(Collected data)
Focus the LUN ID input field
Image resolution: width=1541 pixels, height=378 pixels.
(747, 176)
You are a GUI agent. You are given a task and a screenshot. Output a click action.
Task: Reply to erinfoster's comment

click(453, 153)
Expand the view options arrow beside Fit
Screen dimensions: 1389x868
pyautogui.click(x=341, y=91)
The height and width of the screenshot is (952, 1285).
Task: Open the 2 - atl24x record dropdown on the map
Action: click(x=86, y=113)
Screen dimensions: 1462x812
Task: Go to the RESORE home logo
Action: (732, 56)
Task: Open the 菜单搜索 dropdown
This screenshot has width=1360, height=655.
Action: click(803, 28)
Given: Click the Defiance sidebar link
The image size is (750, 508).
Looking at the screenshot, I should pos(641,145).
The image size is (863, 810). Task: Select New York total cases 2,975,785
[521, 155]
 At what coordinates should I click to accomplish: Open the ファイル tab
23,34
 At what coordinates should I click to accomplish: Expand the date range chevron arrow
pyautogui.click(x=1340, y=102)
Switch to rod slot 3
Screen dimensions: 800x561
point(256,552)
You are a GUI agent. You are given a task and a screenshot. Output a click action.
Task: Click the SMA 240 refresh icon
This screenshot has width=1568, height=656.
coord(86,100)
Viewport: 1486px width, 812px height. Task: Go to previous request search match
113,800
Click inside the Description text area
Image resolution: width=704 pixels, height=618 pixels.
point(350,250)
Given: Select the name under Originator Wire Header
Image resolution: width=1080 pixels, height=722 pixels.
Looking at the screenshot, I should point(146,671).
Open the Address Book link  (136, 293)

_Your objective_
Every line above should be duplicated exactly as it stands.

_Answer box_
Focus the LUN ID input field
Image resolution: width=1541 pixels, height=378 pixels.
(747, 176)
You are a GUI agent. You are given a task and a screenshot. Output a click action.
Task: Reply to erinfoster's comment

click(453, 153)
Expand the view options arrow beside Fit
Screen dimensions: 1389x868
pyautogui.click(x=341, y=91)
The height and width of the screenshot is (952, 1285).
Task: Open the 2 - atl24x record dropdown on the map
Action: click(x=86, y=113)
Screen dimensions: 1462x812
Task: Go to the RESORE home logo
Action: (732, 56)
Task: Open the 菜单搜索 dropdown
This screenshot has width=1360, height=655.
Action: click(803, 28)
Given: Click the Defiance sidebar link
The image size is (750, 508).
Looking at the screenshot, I should pos(641,145).
The image size is (863, 810). Task: Select New York total cases 2,975,785
[521, 155]
 At what coordinates should I click to accomplish: Open the ファイル tab
23,34
 At what coordinates should I click to accomplish: Expand the date range chevron arrow
pyautogui.click(x=1340, y=102)
Switch to rod slot 3
Screen dimensions: 800x561
point(256,552)
You are a GUI agent. You are given a task and a screenshot. Output a click action.
Task: Click the SMA 240 refresh icon
This screenshot has width=1568, height=656.
coord(86,100)
Viewport: 1486px width, 812px height. Task: Go to previous request search match
113,800
Click inside the Description text area
Image resolution: width=704 pixels, height=618 pixels.
point(350,250)
Given: Select the name under Originator Wire Header
Image resolution: width=1080 pixels, height=722 pixels.
Looking at the screenshot, I should point(146,671).
Open the Address Book link  (136, 293)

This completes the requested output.